Siapa yang belum pernah mendengar nama Sungai Citarum? sungai di Jawa Barat dengan panjang sekitar 300 kilometer popular sebagai sumber pembangkit listrik tenaga air di pulau Jawa dan Bali.
Dari masa ke masa, Citarum juga berfungsi untuk jalur air, penghubung dunia luar di lepas Laut Jawa, serta di pedalaman selatan Jawa Barat. Banyak pemukiman dan kawasan pertanian tumbuh subur di sepanjang aliran sungai Citarum.
Ceritanya tidak hanya berhenti disitu. Bank Dunia telah pernah menyebut Citarum sebagai sungai terkotor di dunia. Lho kok bisa? Dan julukan ini di pakai media dan pemerhati lingkungan untuk mendeskripsikan Citarum itu seperti apa.
National Geographic-pun pernah mengulasnya.

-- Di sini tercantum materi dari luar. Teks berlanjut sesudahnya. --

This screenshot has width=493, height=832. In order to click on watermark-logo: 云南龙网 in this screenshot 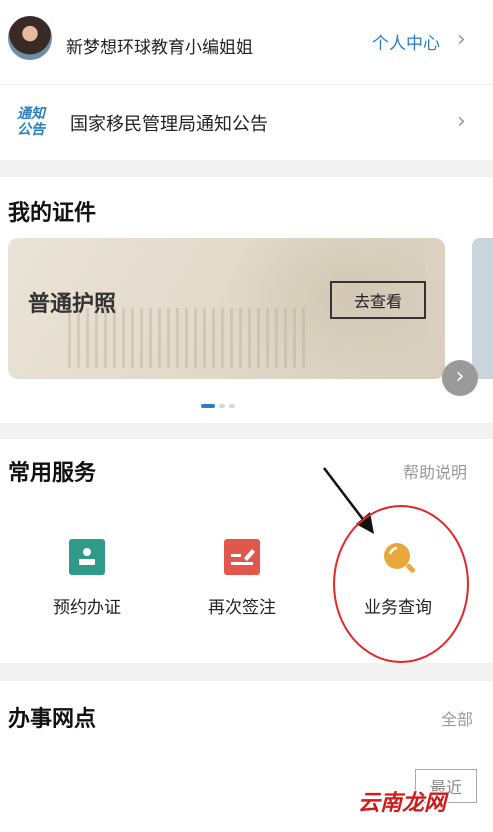, I will do `click(402, 804)`.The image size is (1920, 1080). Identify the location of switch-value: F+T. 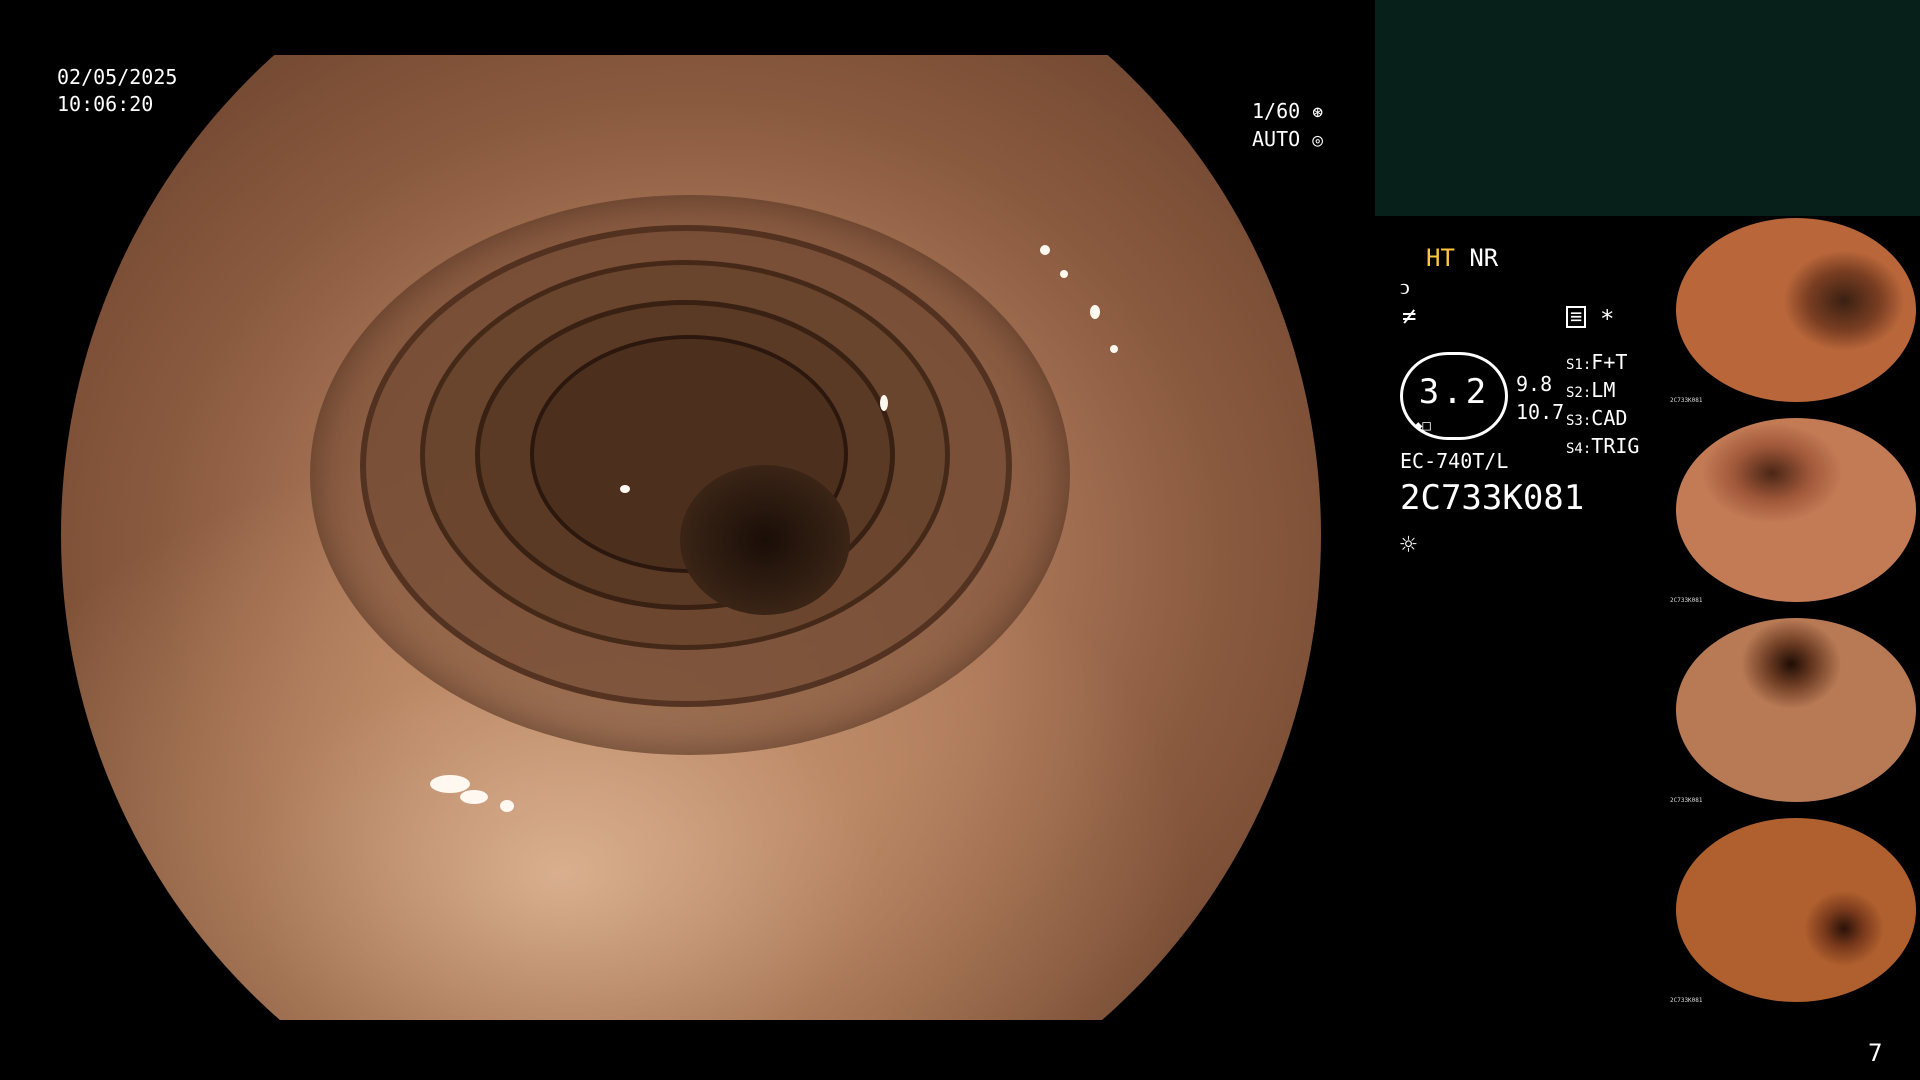
(1610, 362).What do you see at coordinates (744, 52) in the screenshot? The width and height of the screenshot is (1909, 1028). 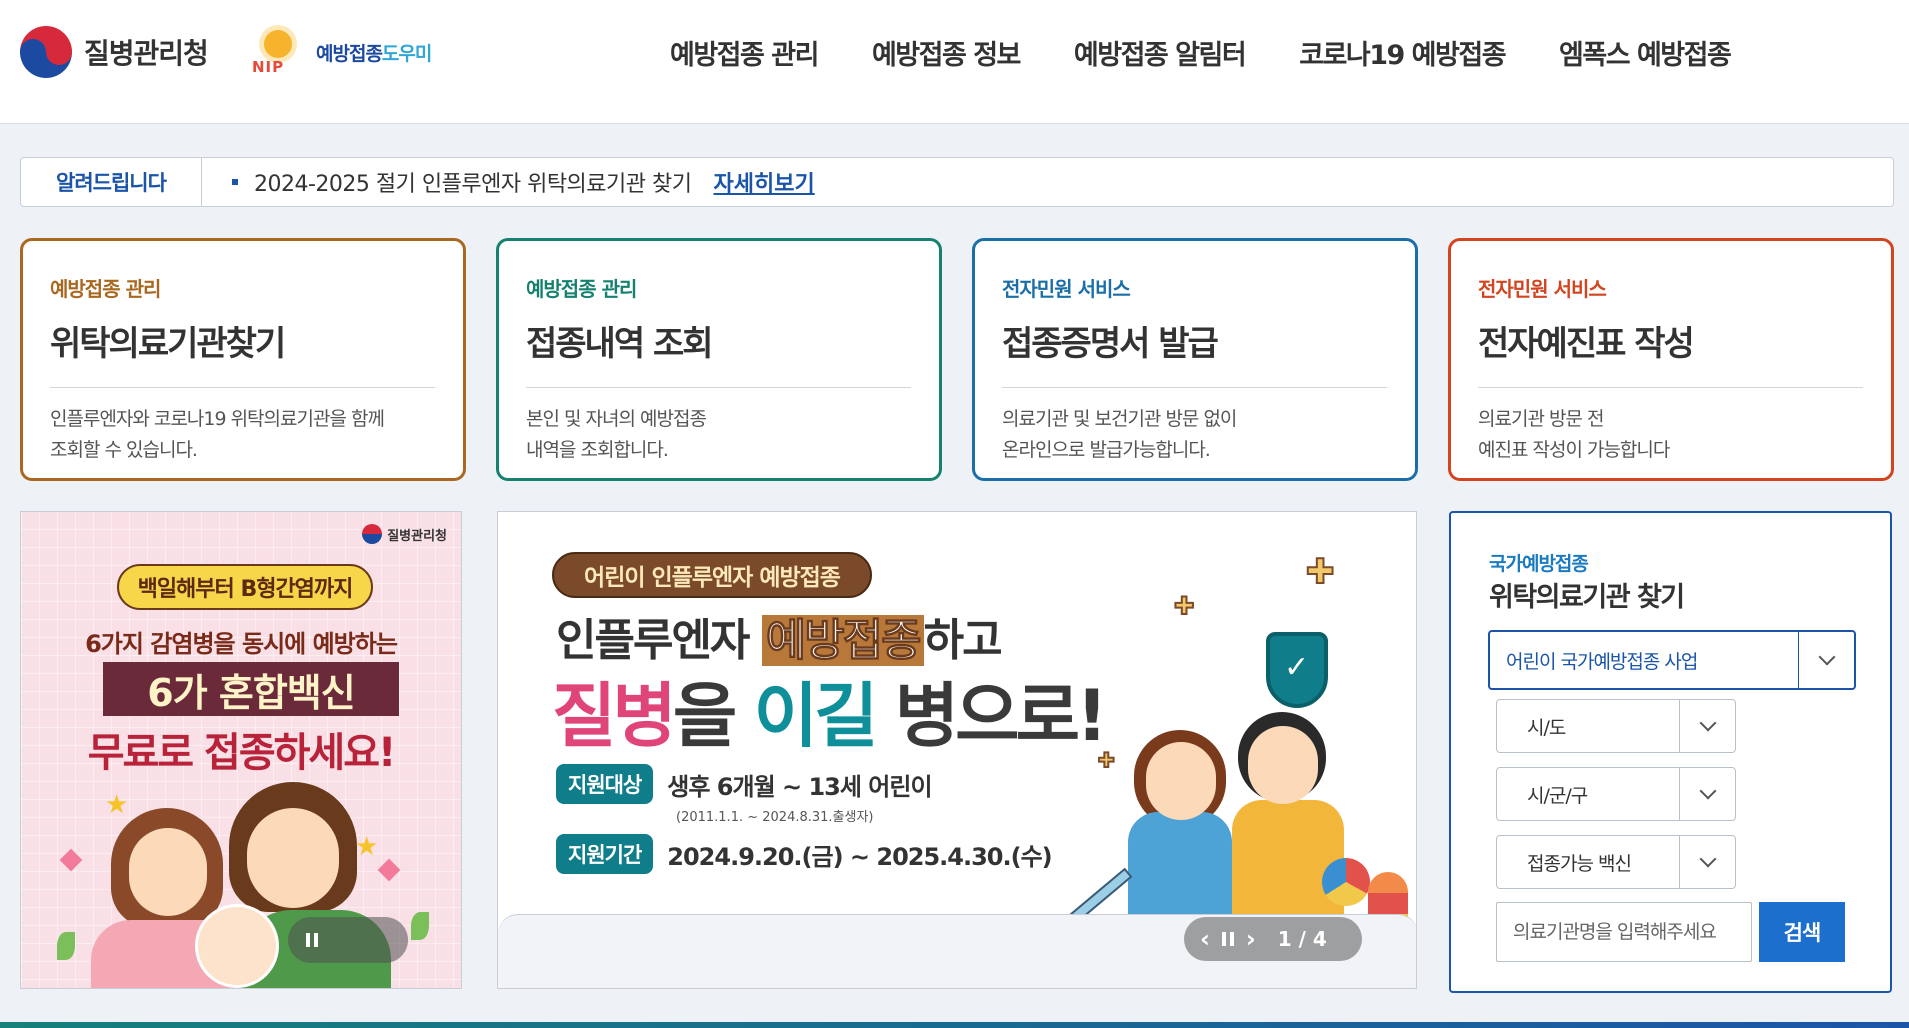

Dikatakan bahwa tingkat limbah dan polusi di Sungai Citarum sudah sangat mengkhawatirkan yang ditandai dengan kandungan bahan kimia dengan kadar airnya seribu kali lipat lebih tinggi dari batas air minum aman yang ditetapkan Amerika Serikat. Tentu saja ini bukan prestasi yang dapat dibanggakan.
Pabrik-pabrik ini adalah sumber mata pencaharian bagi warga sekitar Citarum dimana sebagian besar Instalasi Pengolahan Air Limbah atau IPAL-nya tidak cukup memadai.
Selain dari industri, jumlah sampah rumah tangga di kawasan ini cukup besar mencapai 20.462 ton/hari, dan 71 persen di antaranya tidak terangkut sampai ke tempat pembuangan akhir (TPA).
Sebanyak 35.5 ton/hari kotoran manusia dan 56 ton/hari kotoran hewan/ternak juga dibuang langsung ke Sungai Citarum. Masalah lainnya adalah di bagian hulu juga terjadi alih fungsi lahan hutan lindung secara masif untuk lahan pertanian.
Hal tersebut memicu terjadinya erosi dan sedimentasi. Sebuah ironi kondisi ketidakseimbangan aspek sosial, ekonomi dan lingkungan yang nyata.
Tempat ini berlokasi di Desa Tarumajaya, Kertasari, Kabupaten Bandung. Ketika saya berkesempatan datang langsung Situ Cisanti pada hulu Sungai Citarum, saya disodorkan potret lingkungan yang berbeda dengan kenyataan di bagian hilir yang diidentikkan Bank Dunia sebagai yang terkotor tadi.